We had started to follow the false prophets of online success.

Comments and accolades are great. They can buoy your self esteem like little else. The danger, however, lies in believing they are something they are not. Listening to the rally of a few dedicated fans will prompt you to ignore the jagged reality of hard, unyielding numbers.

Online success is all about reach, something that is nearly impossible to achieve when you are just starting out, no matter how loud you are screaming. 1,000 subscribers may seem like a lot, but it’s nothing really – at least if it’s how you are expecting to make a living. We released our wee-books with half that number – and without marketing or a sound strategy in place.

We foolishly believed producing the product and publishing a post announcing its arrival would be enough.
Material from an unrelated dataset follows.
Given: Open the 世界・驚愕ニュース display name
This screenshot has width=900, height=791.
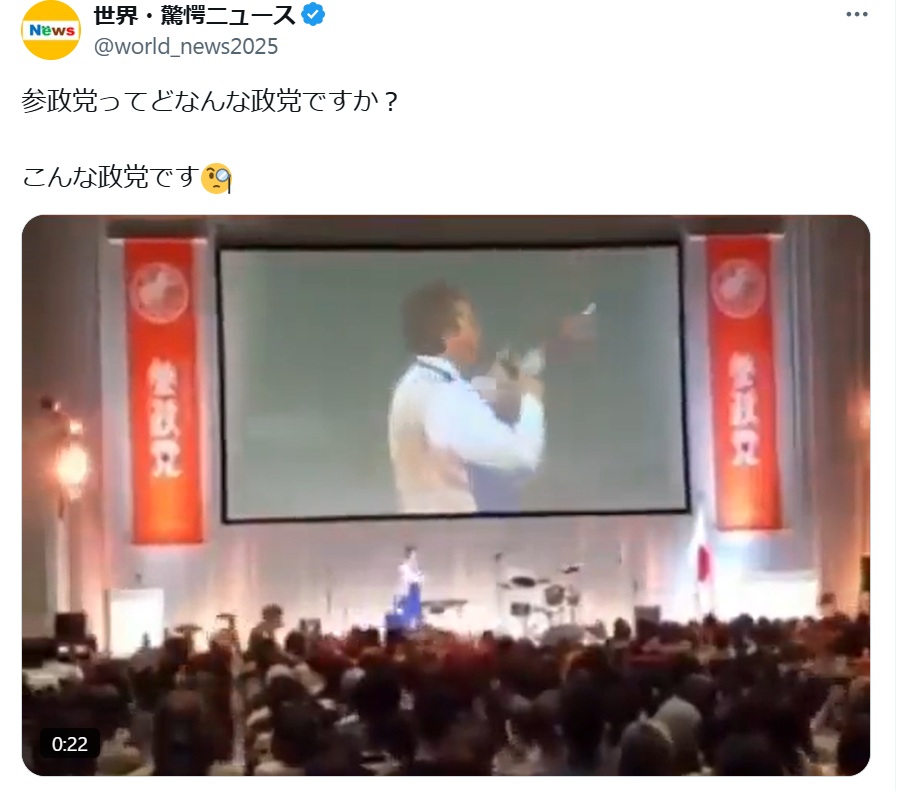Looking at the screenshot, I should [195, 15].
The romantic whispers from Field of Dreams, If you build it, they will come, echoed in our ears. It seems funny now a year later, not so much back then.

We converted 2% of our audience, which we now nderstand is relatively high. For our hours of work we yielded a grand total of $10. Split between us. For many hours of work.


This, however, was a 24 karat lesson which enabled us to understand that comments are not legal tender, nor are they a promise of things to come. Same holds true for subscribers. Most importantly, we realized a product without a plan to push it forward is just a car without an engine; a nice place to sit and watch the world fly by at 55 mph.

It was a good lesson to learn early. Little did we know there was a dragon that needed slaying.

Stay tuned. Monday we’ll be publishing the next part in our series looking back at our first year online.

4 responses to Getting Going – The False Prophets of Online Success

  1. Corey - Simple Marriage

    It’s so easy to fall victim to believing that a high subscriber count or a lot of comments on your site will translate to cash. I have fallen into this same thing – in fact it was last year. Now I’m pulling back a bit and refocusing my efforts.

    Thanks for sharing your journey.

  2. Sean

    Hi Corey,

    It’s so true. High subscriber and comment counts mean nothing. In retrospect, I can’t believe I placed such high value on them to begin with. At least now I know and can place my focus in a more intelligent direction. High subscriber counts and active audience engagement are at the very best, only a good beginning, but they are far from the end game.

  3. Hayden Tompkins

    Very rarely do people buy from the blog they visit. That’s why launches often involve guest posts at almost all the “big” blogs to create enough momentum where the average person will eventually check it after seeing it for the 6th time.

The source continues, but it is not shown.